Ele retorna ao passado recente para relembrar os comícios,
os manifestos, as greves, as briguinhas de bastidores, a arrogância dos
políticos que cercavam o presidente. “Entre o Comício da Central e a sua queda,
no alvorecer do dia 1º de abril, João Goulart não iria mais sair; e mergulhado
assim no patético sonambulismo que dele se havia apoderado a partir das 21h45
do dia 13 de março, quando, obnubilado e ofegante, conseguiu vencer a multidão
e chegar ao seu carro, ele iria ser apenas o simbólico epicentro do terremoto
que se armava em seu redor e que não tardaria a explodir, pondo abaixo em segundos
tudo aquilo, esperança dos comandados e promessa dos comandantes, que o
feijoadesco ‘dispositivo’ garantia defender de todas as maneiras”.
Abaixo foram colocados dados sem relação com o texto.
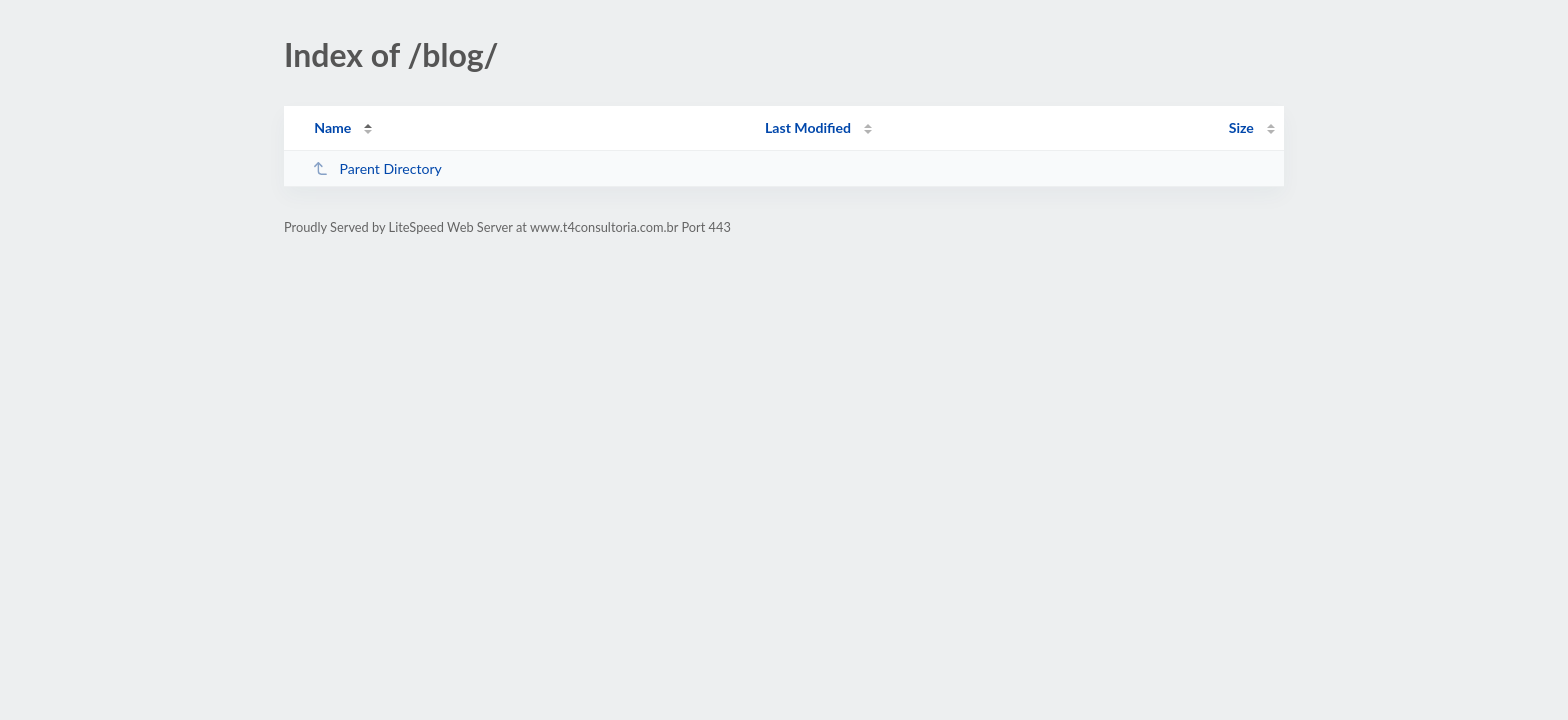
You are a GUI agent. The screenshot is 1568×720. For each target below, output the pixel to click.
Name (332, 127)
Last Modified (808, 127)
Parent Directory (377, 168)
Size (1241, 127)
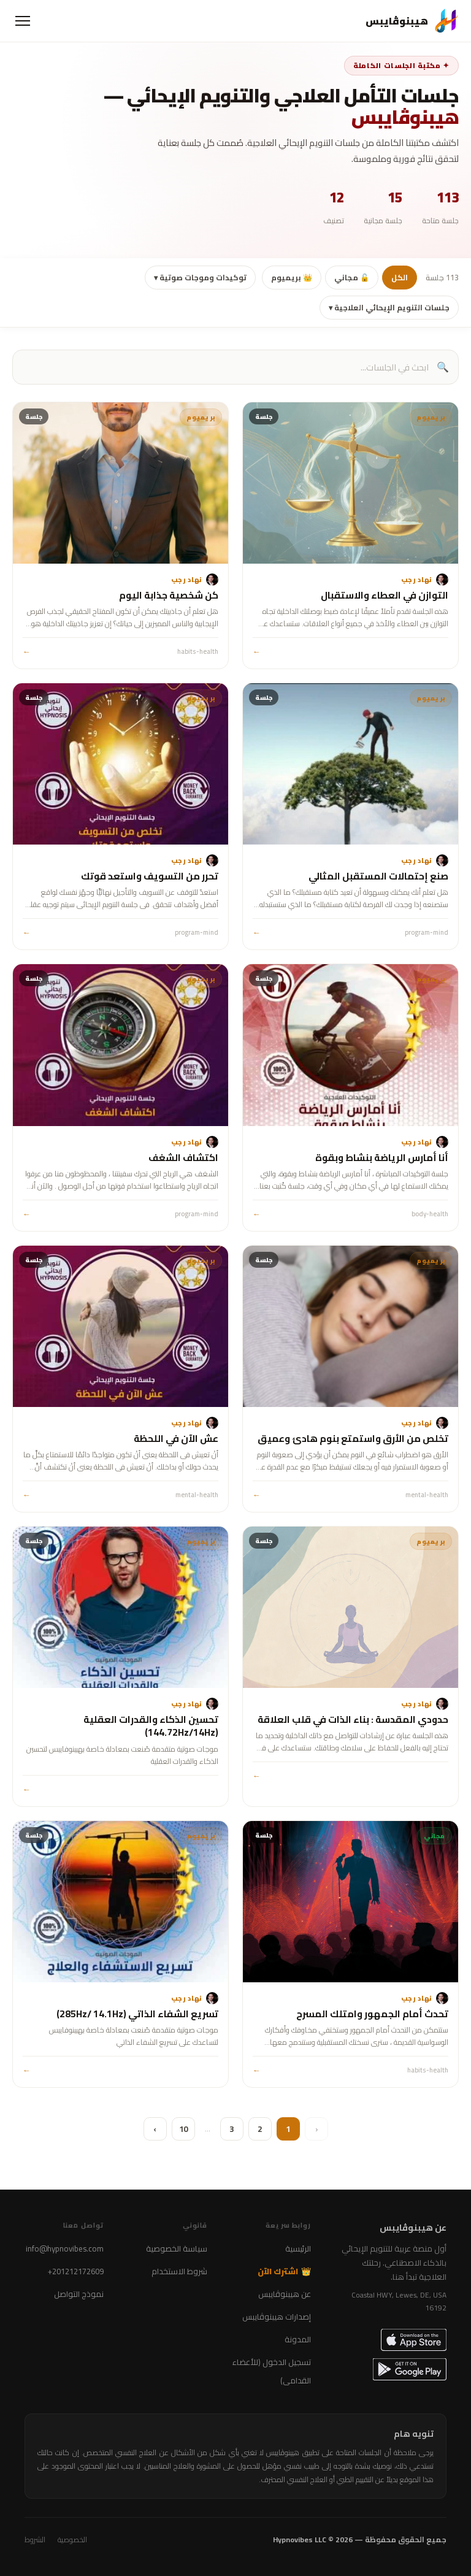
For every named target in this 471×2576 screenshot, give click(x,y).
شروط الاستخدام (179, 2271)
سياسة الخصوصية (176, 2248)
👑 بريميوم (291, 277)
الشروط (35, 2539)
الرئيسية (298, 2248)
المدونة (298, 2339)
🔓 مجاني (351, 277)
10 (183, 2129)
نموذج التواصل (79, 2294)
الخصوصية (72, 2539)
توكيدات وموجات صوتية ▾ (200, 277)
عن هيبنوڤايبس (284, 2294)
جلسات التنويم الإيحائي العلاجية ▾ (389, 308)
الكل (399, 277)
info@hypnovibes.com (65, 2248)
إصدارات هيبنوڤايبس (276, 2316)
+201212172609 (76, 2271)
No dia posterior à morte do velho jornalista, Hélio
Fernandes escreveu na Tribuna da Imprensa: “Passo em revista os mais de 60 anos
de amizade, de convivência, de admiração por Joel Silveira, o homem que durante
quase 70 anos foi considerado o maior repórter brasileiro. Se no Brasil
houvesse um Prêmio Pulitzer (destinado apenas a repórteres-escritores), quase
todo ano ou a cada livro, teria que ser entregue ao Joel”.
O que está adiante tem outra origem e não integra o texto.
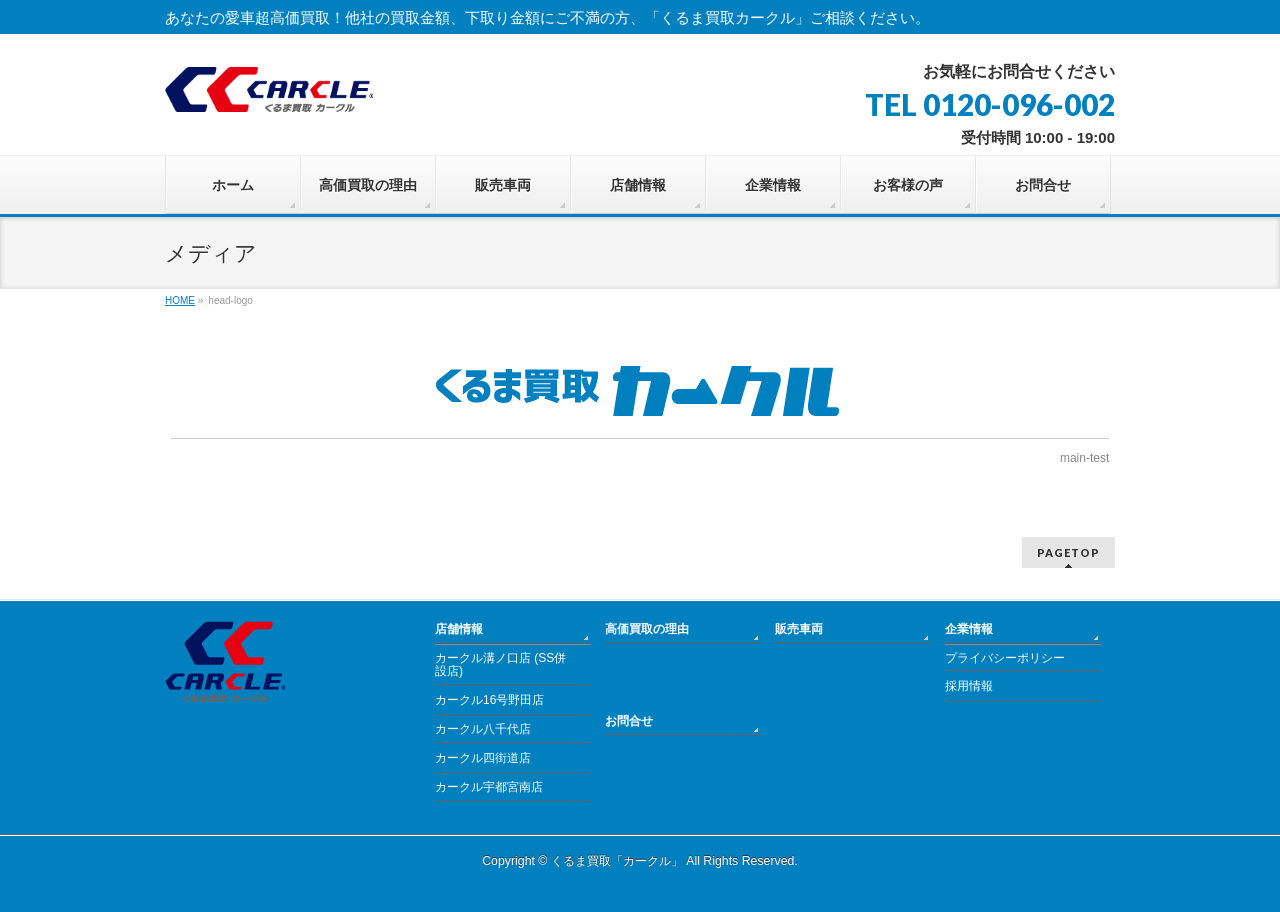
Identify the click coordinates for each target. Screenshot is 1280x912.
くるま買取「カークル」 (617, 861)
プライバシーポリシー (1005, 658)
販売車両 (799, 629)
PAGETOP (1068, 552)
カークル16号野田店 (489, 700)
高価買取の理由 (647, 629)
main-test (1084, 458)
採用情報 (969, 686)
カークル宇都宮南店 (489, 787)
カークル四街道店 (483, 758)
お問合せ (629, 721)
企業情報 (969, 629)
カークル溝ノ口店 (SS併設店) (500, 665)
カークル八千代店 (483, 729)
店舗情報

Mas ele próprio, casmurro, era avesso a homenagens. “Esse
negócio de bom ou grande repórter, o maior repórter do Brasil, eu acho uma
idiotice completa. Sempre fui cáustico na minha maneira de ser, mas nunca fui
agressivo, nunca ofendi ninguém”, dizia Joel Silveira, que uma vez prescreveu a
seguinte receita para ser um bom jornalista: “Paciência, persistência e sorte”.
Como se fosse fácil.
O “víbora”, como o alcunhou Assis Chateaubriand, era, acima
de tudo, íntimo das palavras. “Ele tinha o segredo do adjetivo. Com um adjetivo
ele destruía uma reputação”, brinca Ledo Ivo. “Era uma língua que unia ironia e
até sarcasmo, com uma grande dose de poesia e de ternura. Creio que ele ficará
na literatura brasileira e será redescoberto. Seu estilo admirável será
admirado e será amado”, prevê o alagoano, acadêmico e amigo. Que assim seja.
Cláudio Abramo
Coincidência de agosto: já há quase 24 anos morria outro
importante jornalista, este de São Paulo, o Cláudio Abramo. Formador de uma
geração de profissionais de jornal, ele dizia que a ética do jornalista é a
mesma do marceneiro. Ou seja, ética, só há uma: a do cidadão. Há pouco, Roberto
Müller Filho, um discípulo dele, escreveu que, quando cuidava do Projeto Folha
(que acabou transformando o diário paulista no maior jornal do País), Abramo
apresentou ao Otávio Frias de Oliveira três nomes de jornalistas conhecidos
para agregar influência ao jornal. Müller argumentou depois que os três nomes
que ele sugerira eram competentes, mas nem sempre falavam bem dele. Ao que
Abramo respondeu com uma lição: “Eu sei, mas são grandes jornalistas e têm
direito ao trabalho”.
Homens éticos do naipe de um Cláudio Abramo e de um Joel
Silveira fazem falta à imprensa brasileira.